Je possède plus de souvenirs de mon enfance et de mon adolescence que beaucoup de mes proches, parce que je les ai écrits. Je leur accorde une relative confiance, parce qu’il me semble qu’à cet âge-là j’ancrais les événements au fur et à mesure qu’ils arrivaient, dans un but plus exutoire que mémoriel. Mais je dois bien admettre que l’âge et Angoisse aidant, j’aime de plus en plus à me promener dans ma mémoire et que ce faisant, je réarrange selon toute vraisemblance les bibelots animant ma bibliothèque intérieure, afin qu’ils dessinent un parcours cohérent.

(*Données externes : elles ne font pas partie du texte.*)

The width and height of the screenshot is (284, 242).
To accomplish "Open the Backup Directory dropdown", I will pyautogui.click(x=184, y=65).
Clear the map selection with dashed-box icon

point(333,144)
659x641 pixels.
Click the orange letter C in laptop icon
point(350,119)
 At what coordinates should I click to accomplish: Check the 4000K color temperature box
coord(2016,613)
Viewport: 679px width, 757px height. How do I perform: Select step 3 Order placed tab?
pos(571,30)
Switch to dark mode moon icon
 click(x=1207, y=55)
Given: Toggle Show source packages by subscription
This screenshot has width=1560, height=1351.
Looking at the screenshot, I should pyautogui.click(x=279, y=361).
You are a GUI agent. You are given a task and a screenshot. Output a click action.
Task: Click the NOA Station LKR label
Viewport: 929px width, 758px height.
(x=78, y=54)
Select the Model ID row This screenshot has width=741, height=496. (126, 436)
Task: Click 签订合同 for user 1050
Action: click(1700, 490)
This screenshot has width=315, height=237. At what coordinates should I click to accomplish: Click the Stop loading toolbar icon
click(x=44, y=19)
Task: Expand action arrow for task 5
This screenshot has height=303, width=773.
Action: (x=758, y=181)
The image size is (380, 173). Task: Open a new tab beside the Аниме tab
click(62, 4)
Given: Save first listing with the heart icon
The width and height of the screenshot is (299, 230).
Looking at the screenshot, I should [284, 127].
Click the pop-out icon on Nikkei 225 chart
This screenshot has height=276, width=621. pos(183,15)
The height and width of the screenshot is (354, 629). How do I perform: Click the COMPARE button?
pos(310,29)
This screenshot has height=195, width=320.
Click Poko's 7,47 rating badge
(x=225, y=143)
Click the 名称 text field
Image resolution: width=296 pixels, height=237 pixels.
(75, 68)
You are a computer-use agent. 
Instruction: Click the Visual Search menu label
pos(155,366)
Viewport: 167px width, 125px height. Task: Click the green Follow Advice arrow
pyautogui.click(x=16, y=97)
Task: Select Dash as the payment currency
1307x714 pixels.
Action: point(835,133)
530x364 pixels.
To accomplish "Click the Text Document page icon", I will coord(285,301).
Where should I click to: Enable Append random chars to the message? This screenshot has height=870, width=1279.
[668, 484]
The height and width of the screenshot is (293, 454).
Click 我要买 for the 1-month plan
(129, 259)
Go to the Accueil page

Quand j’ai vu cette vidéo d’Alt236, j’ai comme d’habitude été subjuguée par sa voix et les visuels qui illustraient cette nouvelle balade onirique. Ses créations font vibrer en moi une corde ancienne, un arc-boutant que je me figure primordial. J’ai l’impression qu’Alt236 s’adresse à moi, en ce que j’ai de plus fondateur, de plus primitif, aussi. Comme une sensation de voir extirpées de mes profondeurs des visions, des émotions trop fondamentales pour être parées de mots.
Il y a là quelque chose d’apaisant et de mortifère. D’abord à me rendre compte qu’écoutant autrui c’est moi que je contemple. Aussi parce qu’à arpenter les mêmes sentiers, j’ai peur paradoxalement de m’y perdre. Et pourtant… Il y a là une route que je brûle d’explorer. Peut-être parce qu’on est à soi-même un continent de ruines perpétuellement oubliées, et que les redécouvrir c’est se rencontrer. Sans doute aussi parce que, forte de la conviction qu’on existe moins qu’on ne s’invente, je ne sais plus d’autre moyen de donner du sens.
Toujours est-il qu’Alt m’a donné envie d’aller chercher à mon tour autour de quelles échardes ma matière grise s’était développée. Je suis fascinée par ces anecdotes qui nous dessinent et nous asservissent sans même qu’on ait conscience, sur le moment, de l’importance qu’elles auront. De ces micro-événements que la plupart d’entre nous oublierons, tandis que certains les saisiront de toutes leurs forces, comme si sans eux nulle raison d’être ne pouvait affleurer.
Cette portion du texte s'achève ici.